Quand photographie et musique dialoguent
Un des aspects les plus remarquables de Bleus et Blues est la place accordée à la photographie. Pour Loïc, cet art visuel n’est pas un simple complément, mais une extension naturelle de sa pratique musicale. Ses clichés, souvent pris sur le vif, capturent des instants d’émotion brute ou des paysages qui résonnent avec ses compositions. Il est talentueux, mais sa discrétion presque déconcertante et sa gentillesse font parfois oublier l’ampleur de son impact artistique. Son humilité fait qu’il demeure souvent dans l’ombre, alors même qu’il mériterait de briller au premier plan. Le dialogue entre sons et images souligne combien le regard façonne toute création artistique. Loïc, en tant qu’ancien professeur d’anglais, sait jouer avec les échos culturels et artistiques pour enrichir son œuvre. Ses chansons deviennent ainsi des fragments de vie mise en musique, tandis que ses photographies agissent comme des arrêts sur image, des pauses contemplatives au sein du flux musical.
Enfin, il convient de mentionner l’omniprésence des chats dans son univers. Symboles de liberté et de solitude choisie, ces félins accompagnent l’auteur dans son voyage créatif. Ils s’inscrivent dans une tradition littéraire où l’animal devient métaphore : celle de l’artiste qui, comme le chat, observe, capte, et retranscrit le monde avec indépendance et grâce. Ce motif félin rapproche Loïc des grands illustrateurs, notamment de Théophile Steinlen, dont les affiches célébrant les chats incarnent une esthétique poétique et une liberté artistique. Comme ces artistes de la Belle Époque, Loïc sait capter l’élégance fugace et l’indépendance silencieuse, faisant de ces félins un reflet de son propre univers créatif.

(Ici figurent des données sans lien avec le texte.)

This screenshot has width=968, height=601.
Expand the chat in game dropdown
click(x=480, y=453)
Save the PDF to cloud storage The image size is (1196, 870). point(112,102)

Une mélodie entre souvenirs et promesses
Bleus et Blues : une vie en chansons de Loïc Robinot n’est pas qu’un recueil de chansons. C’est une œuvre totale qui mêle musique, photographie, et récit autobiographique pour témoigner d’une époque hélas si lointaine, d’un parcours, et d’une passion. L’auteur nous invite à un voyage où la Bretagne et l’Angleterre se rencontrent, où la chanson française s’ouvre aux influences internationales, et où les arts dialoguent pour créer une harmonie singulière. Mais comment ne pas ressentir une pointe de mélancolie à l’idée que cet ouvrage pourrait être le dernier ? Nous espérons ardemment qu’il ne le soit pas, tant Loïc a encore à nous offrir, à nous raconter, à nous chanter. Ce livre n’est pas qu’un hommage aux passerelles entre les arts et à l’âme humaine, c’est aussi une invitation à attendre, avec impatience et gratitude, les échos d’une inspiration qui, nous l’espérons, ne s’éteindra jamais.